# Attaching Crupper with Block.



## Ray MacDonald (Dec 27, 2009)

does it have a clip on the end of it?


----------



## HorsesAreForever (Nov 9, 2007)

nope its a block like a metal T block.. like in the link.


----------



## Vidaloco (Sep 14, 2007)

obviously for an English saddle?
Western cruppers have a clip where your T is and it just attaches to the back of the saddle. Most western saddles have a crupper ring behind the cantle that it just clips to. Your going to have to rely on the english side of the members :lol:


----------



## HorsesAreForever (Nov 9, 2007)

Oh jeeze does no one know?! LOL


----------



## RadHenry09 (Mar 22, 2009)

HMM, not sure on this one myself , but did you buy it at horse loverZ , underneath their was was box that you could ask a question through email..perhaps they could help you .

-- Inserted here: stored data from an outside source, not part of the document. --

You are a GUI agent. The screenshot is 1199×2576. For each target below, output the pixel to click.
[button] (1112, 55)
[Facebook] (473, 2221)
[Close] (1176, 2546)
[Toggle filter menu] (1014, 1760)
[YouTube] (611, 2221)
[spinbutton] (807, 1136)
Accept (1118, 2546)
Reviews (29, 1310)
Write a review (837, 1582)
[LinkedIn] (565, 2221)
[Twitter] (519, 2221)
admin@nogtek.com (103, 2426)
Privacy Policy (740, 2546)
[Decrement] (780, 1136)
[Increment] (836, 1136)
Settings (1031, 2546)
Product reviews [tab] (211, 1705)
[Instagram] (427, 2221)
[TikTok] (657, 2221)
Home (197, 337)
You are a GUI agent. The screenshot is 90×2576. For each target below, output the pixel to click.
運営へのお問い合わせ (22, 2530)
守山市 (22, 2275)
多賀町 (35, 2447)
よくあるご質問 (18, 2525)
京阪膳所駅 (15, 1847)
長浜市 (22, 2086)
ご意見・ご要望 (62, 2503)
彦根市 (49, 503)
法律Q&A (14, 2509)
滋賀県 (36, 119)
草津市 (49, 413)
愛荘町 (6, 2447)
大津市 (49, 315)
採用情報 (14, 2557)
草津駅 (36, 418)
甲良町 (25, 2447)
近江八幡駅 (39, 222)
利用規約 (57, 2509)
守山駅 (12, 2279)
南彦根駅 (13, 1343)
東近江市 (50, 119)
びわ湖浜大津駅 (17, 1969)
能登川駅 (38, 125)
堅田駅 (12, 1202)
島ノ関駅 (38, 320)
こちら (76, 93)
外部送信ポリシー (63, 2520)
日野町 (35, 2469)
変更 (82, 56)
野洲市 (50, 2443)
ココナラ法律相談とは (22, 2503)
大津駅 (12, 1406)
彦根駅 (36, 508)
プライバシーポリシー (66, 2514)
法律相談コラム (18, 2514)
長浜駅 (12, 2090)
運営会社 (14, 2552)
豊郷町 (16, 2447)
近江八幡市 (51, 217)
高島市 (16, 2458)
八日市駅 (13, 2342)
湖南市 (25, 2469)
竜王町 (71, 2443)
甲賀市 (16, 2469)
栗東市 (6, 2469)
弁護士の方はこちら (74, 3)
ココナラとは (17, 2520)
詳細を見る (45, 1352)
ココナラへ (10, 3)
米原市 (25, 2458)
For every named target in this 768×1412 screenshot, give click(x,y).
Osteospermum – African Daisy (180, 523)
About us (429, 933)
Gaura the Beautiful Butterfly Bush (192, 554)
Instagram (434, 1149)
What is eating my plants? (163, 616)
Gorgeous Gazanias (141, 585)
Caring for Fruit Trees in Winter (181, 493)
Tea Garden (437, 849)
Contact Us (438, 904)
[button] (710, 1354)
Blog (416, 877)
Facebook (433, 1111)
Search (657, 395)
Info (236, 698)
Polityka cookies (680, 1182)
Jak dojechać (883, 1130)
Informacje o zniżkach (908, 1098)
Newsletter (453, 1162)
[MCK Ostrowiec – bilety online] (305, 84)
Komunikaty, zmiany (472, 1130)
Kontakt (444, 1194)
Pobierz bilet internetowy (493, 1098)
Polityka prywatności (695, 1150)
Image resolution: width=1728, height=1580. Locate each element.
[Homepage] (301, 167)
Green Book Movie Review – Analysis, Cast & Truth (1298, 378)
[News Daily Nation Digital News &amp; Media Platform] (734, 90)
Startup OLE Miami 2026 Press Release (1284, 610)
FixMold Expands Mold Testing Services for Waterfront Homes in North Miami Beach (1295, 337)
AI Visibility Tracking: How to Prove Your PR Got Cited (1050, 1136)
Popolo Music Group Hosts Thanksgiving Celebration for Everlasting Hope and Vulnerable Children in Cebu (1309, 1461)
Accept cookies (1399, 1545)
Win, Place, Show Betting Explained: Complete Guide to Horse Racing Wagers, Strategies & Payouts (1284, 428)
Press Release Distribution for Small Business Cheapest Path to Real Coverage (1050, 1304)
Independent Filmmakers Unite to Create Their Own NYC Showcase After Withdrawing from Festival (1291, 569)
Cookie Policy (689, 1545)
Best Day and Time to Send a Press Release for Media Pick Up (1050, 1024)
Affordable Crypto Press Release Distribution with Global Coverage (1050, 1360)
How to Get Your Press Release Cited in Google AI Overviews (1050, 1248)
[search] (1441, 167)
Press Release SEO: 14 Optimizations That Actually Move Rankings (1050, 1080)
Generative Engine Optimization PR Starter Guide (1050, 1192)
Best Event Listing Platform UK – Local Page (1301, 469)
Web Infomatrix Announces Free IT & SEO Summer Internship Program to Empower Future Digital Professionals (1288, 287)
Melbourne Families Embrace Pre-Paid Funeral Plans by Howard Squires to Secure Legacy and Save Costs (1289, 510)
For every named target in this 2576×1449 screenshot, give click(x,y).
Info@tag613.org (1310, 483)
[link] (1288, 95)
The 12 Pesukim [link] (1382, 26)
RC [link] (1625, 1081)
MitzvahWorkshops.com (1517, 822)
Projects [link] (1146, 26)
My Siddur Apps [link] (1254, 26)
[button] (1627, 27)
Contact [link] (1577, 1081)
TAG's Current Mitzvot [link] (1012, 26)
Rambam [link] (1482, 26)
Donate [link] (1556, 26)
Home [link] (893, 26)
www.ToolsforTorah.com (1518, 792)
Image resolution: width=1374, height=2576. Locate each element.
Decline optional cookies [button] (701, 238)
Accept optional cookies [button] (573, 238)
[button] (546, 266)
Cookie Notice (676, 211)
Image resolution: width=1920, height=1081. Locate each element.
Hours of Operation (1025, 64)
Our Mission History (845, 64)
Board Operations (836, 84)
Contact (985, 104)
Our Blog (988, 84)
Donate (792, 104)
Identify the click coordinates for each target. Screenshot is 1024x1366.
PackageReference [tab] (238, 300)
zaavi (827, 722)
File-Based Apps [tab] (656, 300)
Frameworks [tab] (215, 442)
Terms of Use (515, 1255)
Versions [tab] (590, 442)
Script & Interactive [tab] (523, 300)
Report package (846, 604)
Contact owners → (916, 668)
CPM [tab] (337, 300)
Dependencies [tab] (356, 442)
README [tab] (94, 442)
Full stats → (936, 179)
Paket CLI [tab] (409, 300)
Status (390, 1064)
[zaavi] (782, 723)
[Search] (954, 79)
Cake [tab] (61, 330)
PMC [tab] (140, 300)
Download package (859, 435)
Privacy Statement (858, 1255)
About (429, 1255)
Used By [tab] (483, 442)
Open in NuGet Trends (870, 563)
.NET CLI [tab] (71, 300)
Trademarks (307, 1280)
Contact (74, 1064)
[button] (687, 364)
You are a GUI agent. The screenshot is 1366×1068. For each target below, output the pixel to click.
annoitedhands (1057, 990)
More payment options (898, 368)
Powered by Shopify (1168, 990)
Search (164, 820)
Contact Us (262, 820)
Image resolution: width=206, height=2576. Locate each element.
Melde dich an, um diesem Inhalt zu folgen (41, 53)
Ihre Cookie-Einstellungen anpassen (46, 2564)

I never used a crupper on any of my saddles.


----------



## HorsesAreForever (Nov 9, 2007)

Oh I could give that a shot.


----------



## Vidaloco (Sep 14, 2007)

All I can find says it fits into the underside of the saddle. I'm still looking


----------



## ariielise (Nov 3, 2009)

it slides into your gullet


----------



## luvmyperch (Oct 5, 2009)

Slides into the gullet of an english saddle and sort of stops with the flap on the back of the underside of the saddle, if that makes sense?!


----------



## HorsesAreForever (Nov 9, 2007)

I have a wintec AP and it doesnt seem to go there LOL Maybe im not trying hard enough xD Im afraid of it getting stuck


----------



## SeWHC (Jul 1, 2009)

An english crupper will attach around your billet straps, like the loops on an english saddle pad would to hold it in place. 

Did you get the right style of crupper? If you got the kind with just the metal T part, It slides in the gullet and you just pull back as much as you can until its snug.

Look on this page and you'll see a picture of a crupper adapter and how it is installed... that's how you'd do the metal one.


----------



## SeWHC (Jul 1, 2009)

Whoops, forgot to post the link. 

http://www.runningbear.com/Cat-2008-21-30.pdf


----------



## HorsesAreForever (Nov 9, 2007)

I got the one thats in the link that I posted. 

Ill try getting it in the underside of the saddle again tomorrow. It didnt seem to want to actually go in, but I also wasnt trying very hard just in case I was wrong. lol 

Thanks for the link


----------



## Allison Finch (Oct 21, 2009)

That is an english crupper. It does NOT fit on the billets in any way.

Take the "T", line it the long way in the groove between the two sides of the panels (along the spine of the saddle). Once in the groove, turn it sideways so that the wings of the "T" slide under the panels. Pull it back toward the back of the saddle until the rear panel stops it.

Unbuckle one side of the tail piece and slide it under the tail. Then, adjust the length along the back until the tail loop hangs about an inch below the dock.

Hope this helps. If you are wanting this for a westrn saddle......


----------



## Vidaloco (Sep 14, 2007)

Allison's description and the photo in the link makes more sense. It should be attached more to the rear of the saddle than toward the front.


----------